[INSTRUCTIONS TO FOLLOW]: No picture should appear in the copy. Transcribe exactly, and only, the lines from the one with "Task: Toggle the" through the last line of the data below.

[EXTRACTED RECORDS]:
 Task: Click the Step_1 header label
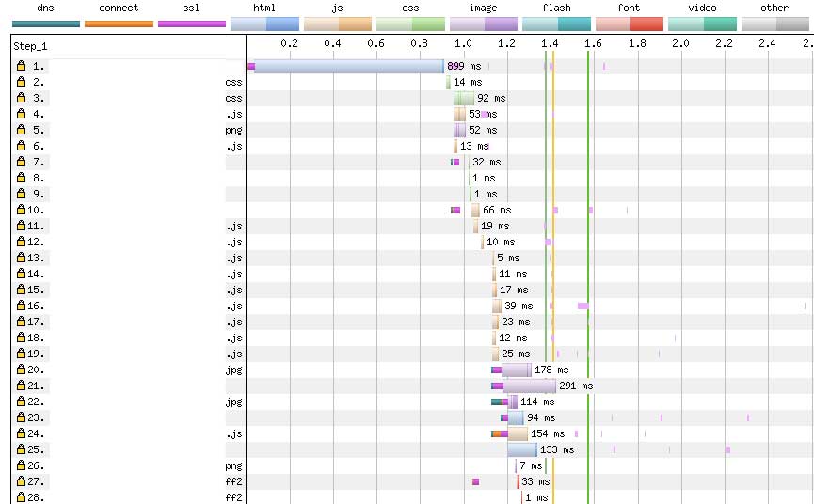click(30, 45)
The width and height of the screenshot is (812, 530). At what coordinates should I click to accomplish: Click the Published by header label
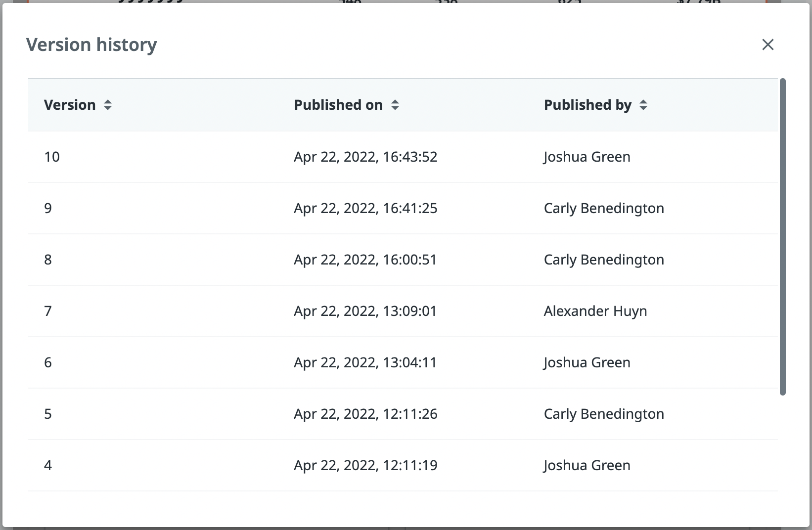[587, 105]
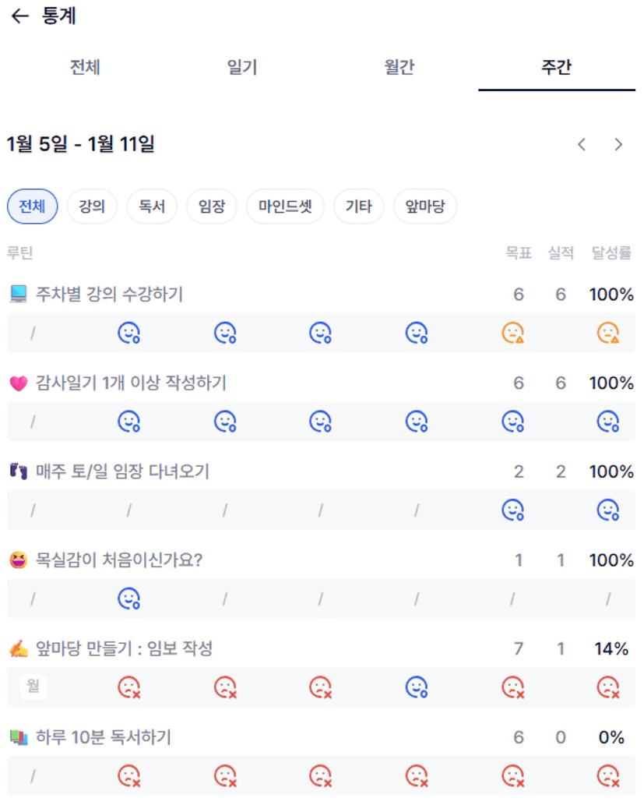The height and width of the screenshot is (812, 644).
Task: Open the 매주 토/일 임장 다녀오기 routine
Action: click(x=123, y=471)
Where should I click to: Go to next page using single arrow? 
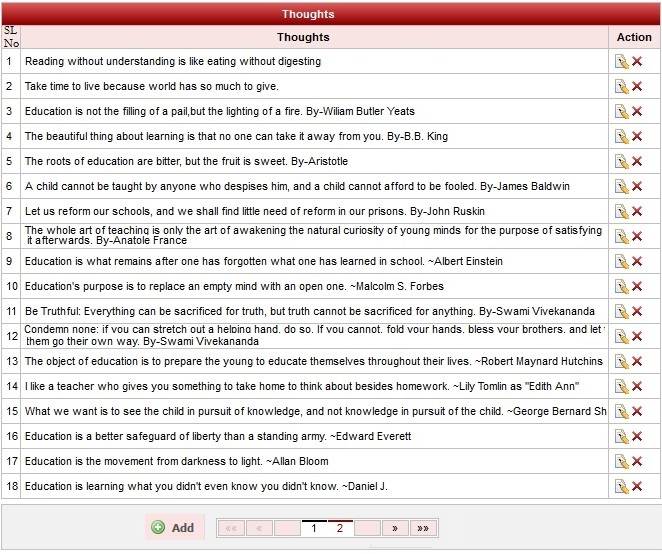[x=395, y=528]
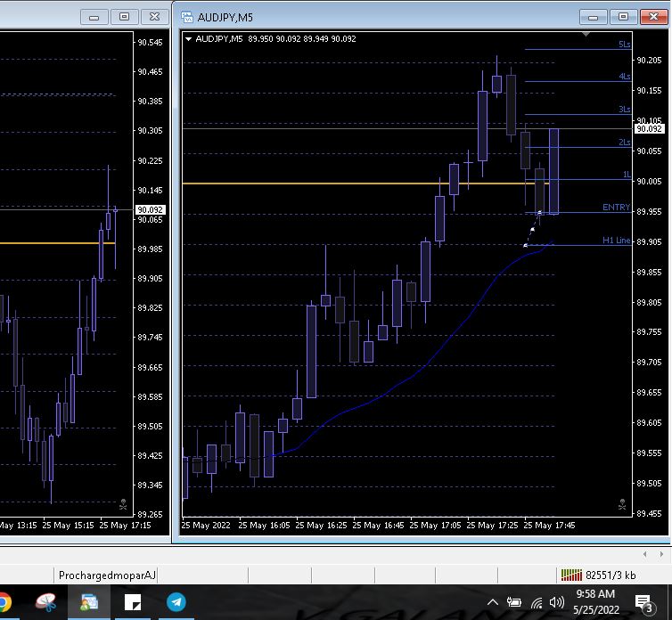Open the volume control in system tray
672x620 pixels.
[x=558, y=602]
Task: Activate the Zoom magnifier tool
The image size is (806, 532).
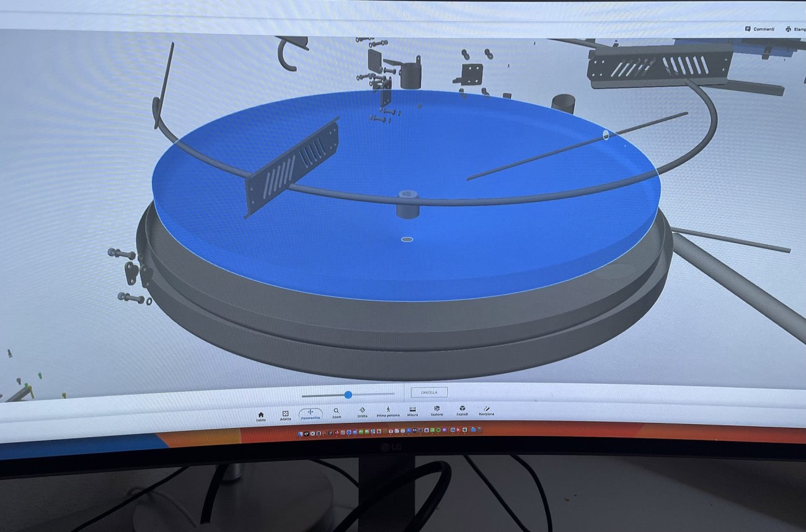Action: (336, 412)
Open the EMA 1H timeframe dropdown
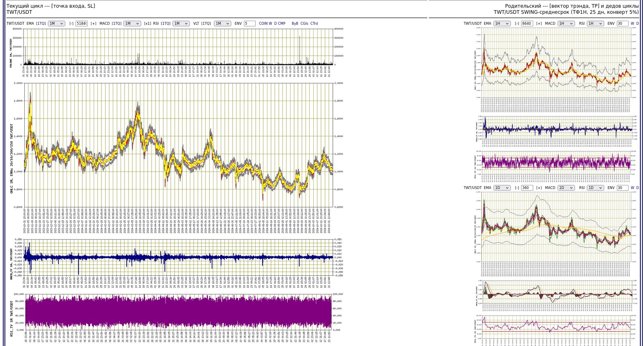The image size is (644, 346). pyautogui.click(x=502, y=24)
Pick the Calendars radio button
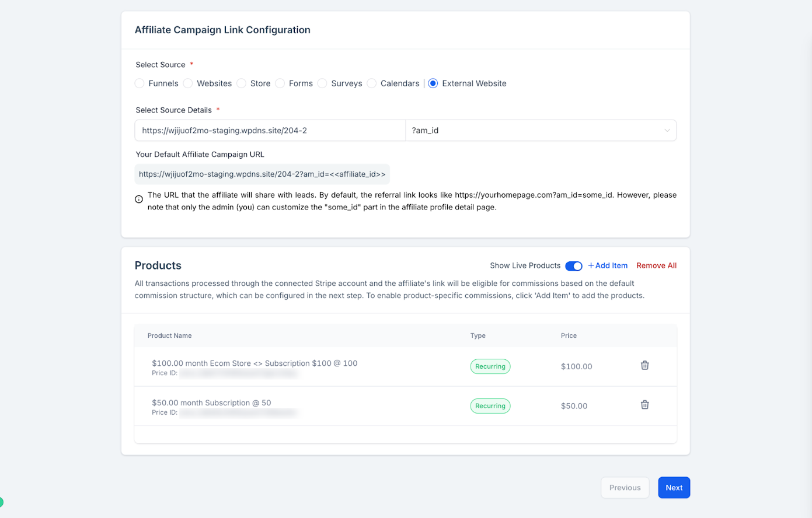Image resolution: width=812 pixels, height=518 pixels. coord(372,83)
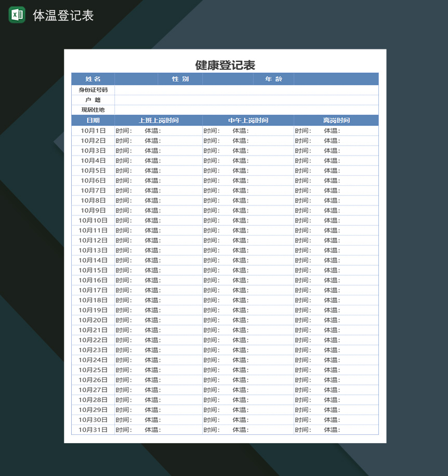This screenshot has height=476, width=448.
Task: Click the 姓名 header cell
Action: pyautogui.click(x=93, y=79)
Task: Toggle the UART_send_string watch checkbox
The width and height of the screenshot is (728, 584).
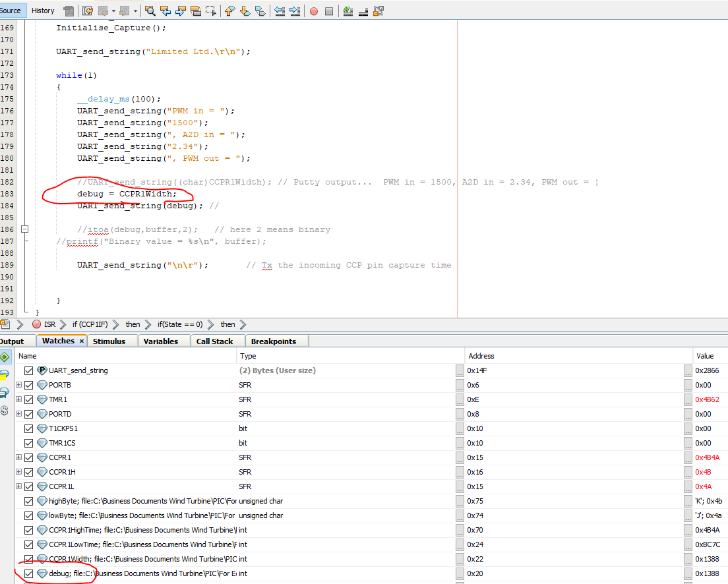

[RESULT FOR THIS TASK]:
Task: Toggle the UART_send_string watch checkbox
The width and height of the screenshot is (728, 584).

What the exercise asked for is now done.